Incidente 2 – Foi determinado que o apelante segurou a mão de uma das crianças, segurando a mão alta de forma que causava desconforto à criança para se levantar e avançar, e o recorrente a conduziu agressivamente para o outro lado da sala, e em certo momento a balançou com as duas mãos para sentá-la no carrinho. Foi determinado que se tratava de um incidente violento que constituía agressão. O recorrente deve ser absolvido. O apelante realmente conduz a criança puxando-a pela mão, e isso é feito de forma agressiva. Mas aqui também estamos lidando com conduta funcional, que não ultrapassa o limite do crime.
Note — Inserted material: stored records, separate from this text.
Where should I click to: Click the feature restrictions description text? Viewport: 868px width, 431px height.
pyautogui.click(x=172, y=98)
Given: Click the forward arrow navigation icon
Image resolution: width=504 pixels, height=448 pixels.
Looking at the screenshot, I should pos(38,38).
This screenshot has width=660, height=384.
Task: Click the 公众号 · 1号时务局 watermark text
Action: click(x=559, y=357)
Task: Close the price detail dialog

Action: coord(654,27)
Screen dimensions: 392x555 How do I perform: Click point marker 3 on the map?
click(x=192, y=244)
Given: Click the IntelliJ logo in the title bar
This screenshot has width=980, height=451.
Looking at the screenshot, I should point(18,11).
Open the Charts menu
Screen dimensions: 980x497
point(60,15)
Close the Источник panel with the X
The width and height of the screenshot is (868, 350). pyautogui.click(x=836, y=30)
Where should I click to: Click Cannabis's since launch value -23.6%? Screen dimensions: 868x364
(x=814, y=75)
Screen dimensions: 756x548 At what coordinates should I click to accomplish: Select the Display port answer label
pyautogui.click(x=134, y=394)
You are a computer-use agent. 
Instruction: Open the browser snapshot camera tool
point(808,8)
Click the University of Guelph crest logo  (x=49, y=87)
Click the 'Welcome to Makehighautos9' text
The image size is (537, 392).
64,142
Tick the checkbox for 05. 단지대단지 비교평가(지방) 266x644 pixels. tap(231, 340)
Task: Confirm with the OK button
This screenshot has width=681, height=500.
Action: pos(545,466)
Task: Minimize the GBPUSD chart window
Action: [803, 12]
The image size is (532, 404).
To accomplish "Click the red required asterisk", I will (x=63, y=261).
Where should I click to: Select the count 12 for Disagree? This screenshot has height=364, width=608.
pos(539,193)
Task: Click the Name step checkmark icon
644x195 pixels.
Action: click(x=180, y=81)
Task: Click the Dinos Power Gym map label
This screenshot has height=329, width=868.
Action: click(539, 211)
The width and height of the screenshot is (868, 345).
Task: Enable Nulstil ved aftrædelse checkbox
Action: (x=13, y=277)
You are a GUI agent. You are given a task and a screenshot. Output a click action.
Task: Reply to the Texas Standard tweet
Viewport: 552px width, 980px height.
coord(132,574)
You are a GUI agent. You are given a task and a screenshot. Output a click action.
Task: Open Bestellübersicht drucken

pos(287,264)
Incidente 3 - O recorrente se aproxima de uma criança pequena que está no quintal e agarra violentamente a parte superior do braço dele, e em resposta a criança se inclina levemente. Assistir aos vídeos realmente indica que essa é uma percepção forte e constitui um ataque para todos os efeitos. Parece que, neste caso, o uso da força por parte do recorrente foi feito para transmitir uma "mensagem educativa" ao bebê por meios físicos. Um caso assim, em que o uso da força não é funcionalmente obrigatório, constitui o crime de agressão. Portanto, o recurso deve ser rejeitado.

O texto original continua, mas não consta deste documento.